* About this exercise: The response consists of the lines from the start of the material below through the line holding "Task: Go to the Potenziale phishing tab", repeated word for word and without pictures.

Supplied material below:

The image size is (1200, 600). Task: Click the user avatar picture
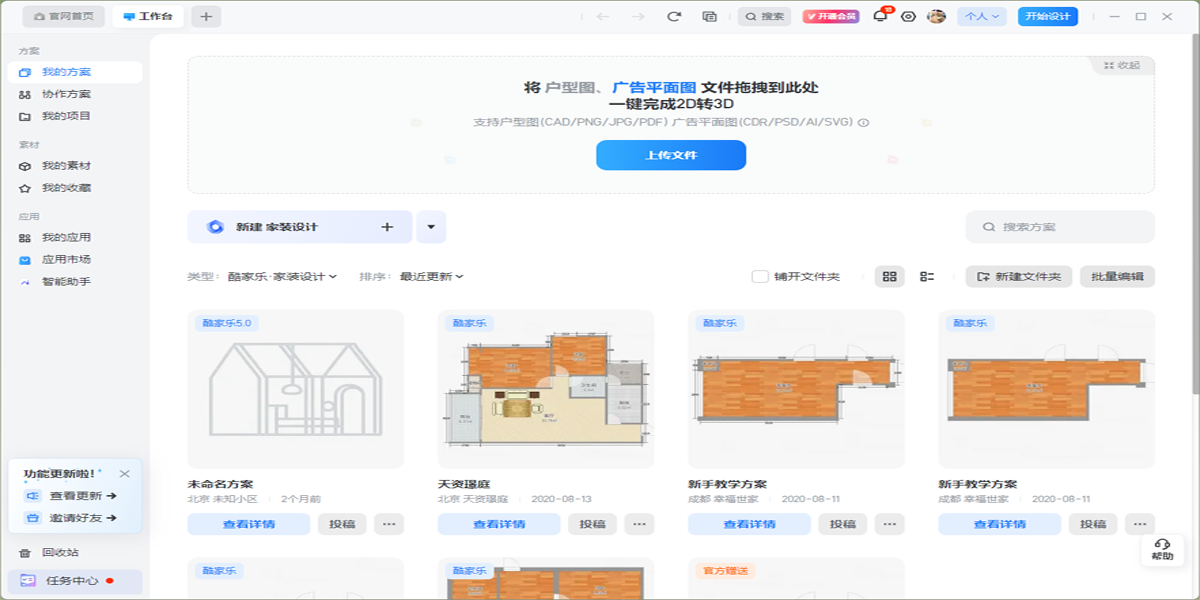pyautogui.click(x=936, y=16)
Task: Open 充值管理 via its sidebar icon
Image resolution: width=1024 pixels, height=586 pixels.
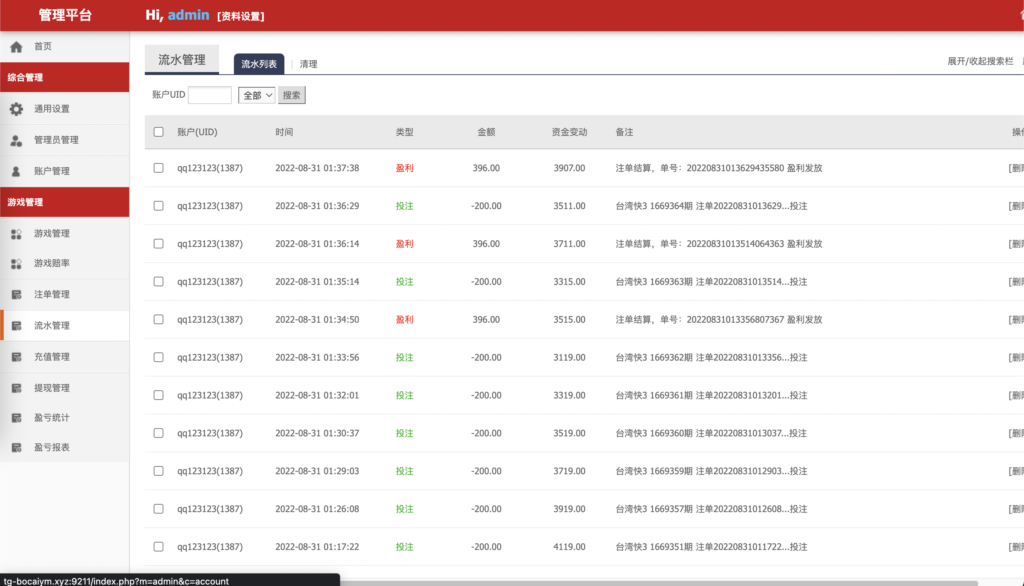Action: point(16,357)
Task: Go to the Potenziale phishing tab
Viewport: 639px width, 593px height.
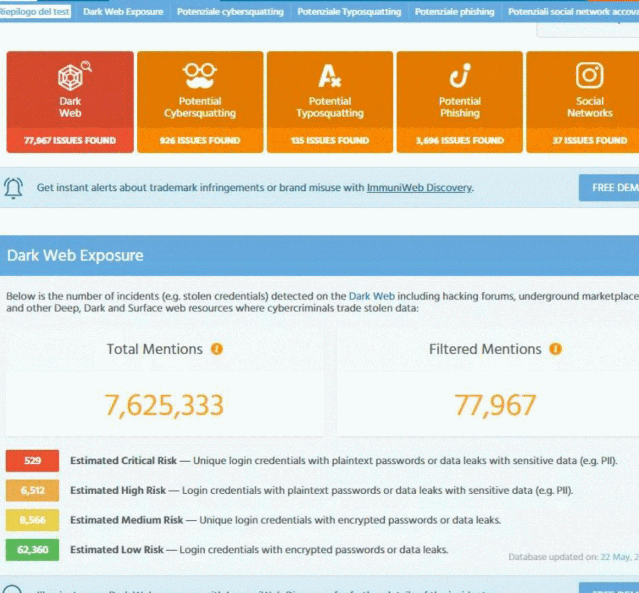Action: (454, 12)
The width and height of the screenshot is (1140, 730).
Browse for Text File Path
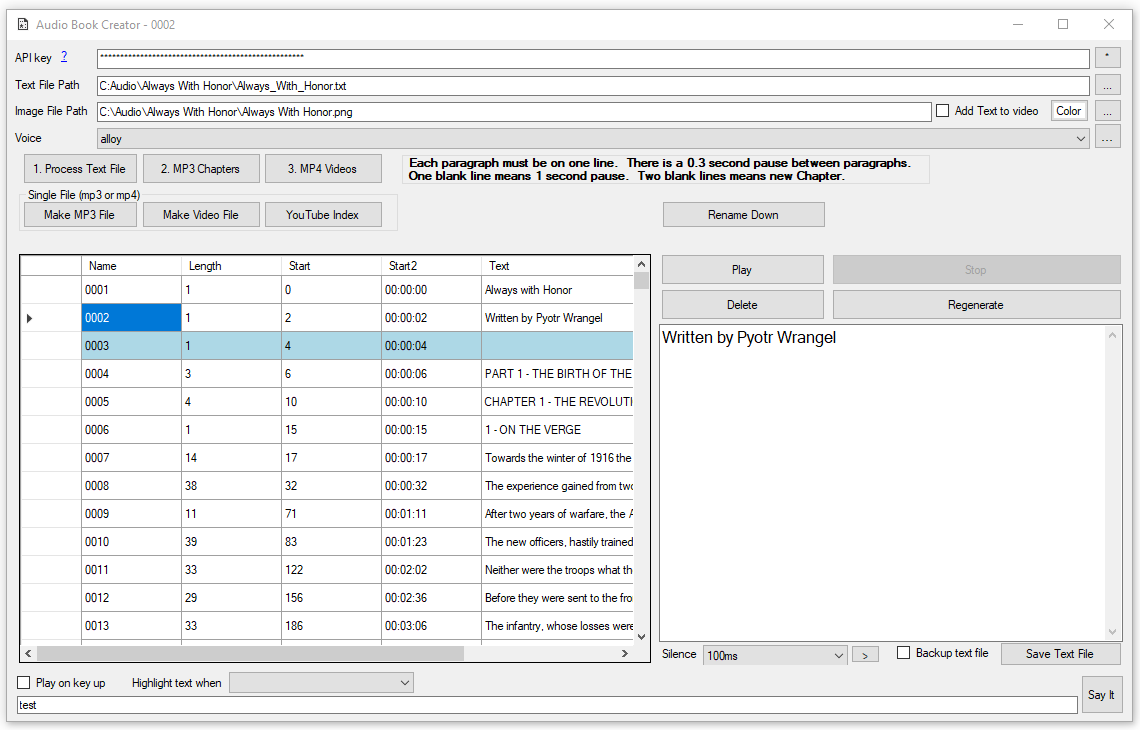click(x=1107, y=86)
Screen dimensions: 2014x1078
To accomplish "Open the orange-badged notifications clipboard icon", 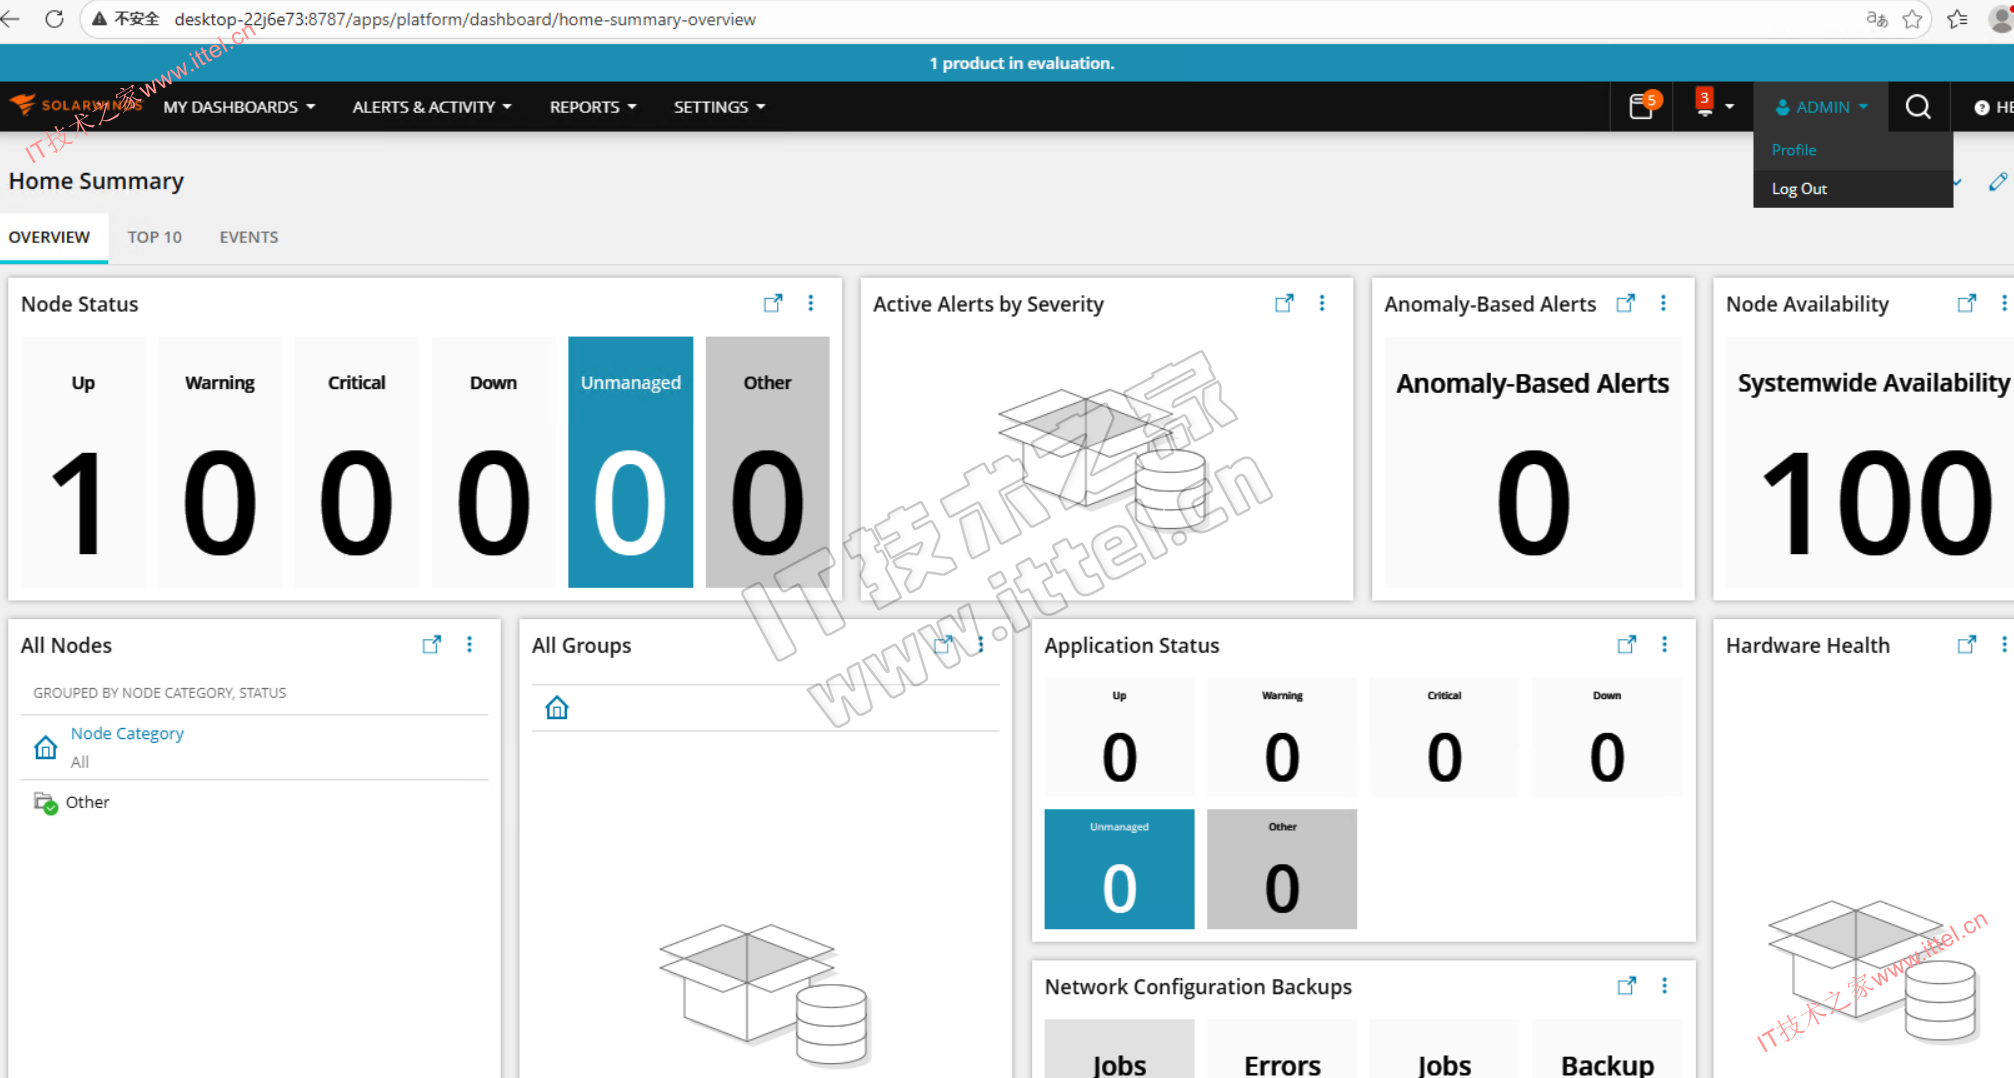I will (x=1642, y=106).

End of Supplied material.

* Output:
The image size is (1200, 600). Task: Click the user avatar picture
pyautogui.click(x=936, y=16)
Task: Open 充值管理 via its sidebar icon
Image resolution: width=1024 pixels, height=586 pixels.
Action: point(16,357)
Task: Go to the Potenziale phishing tab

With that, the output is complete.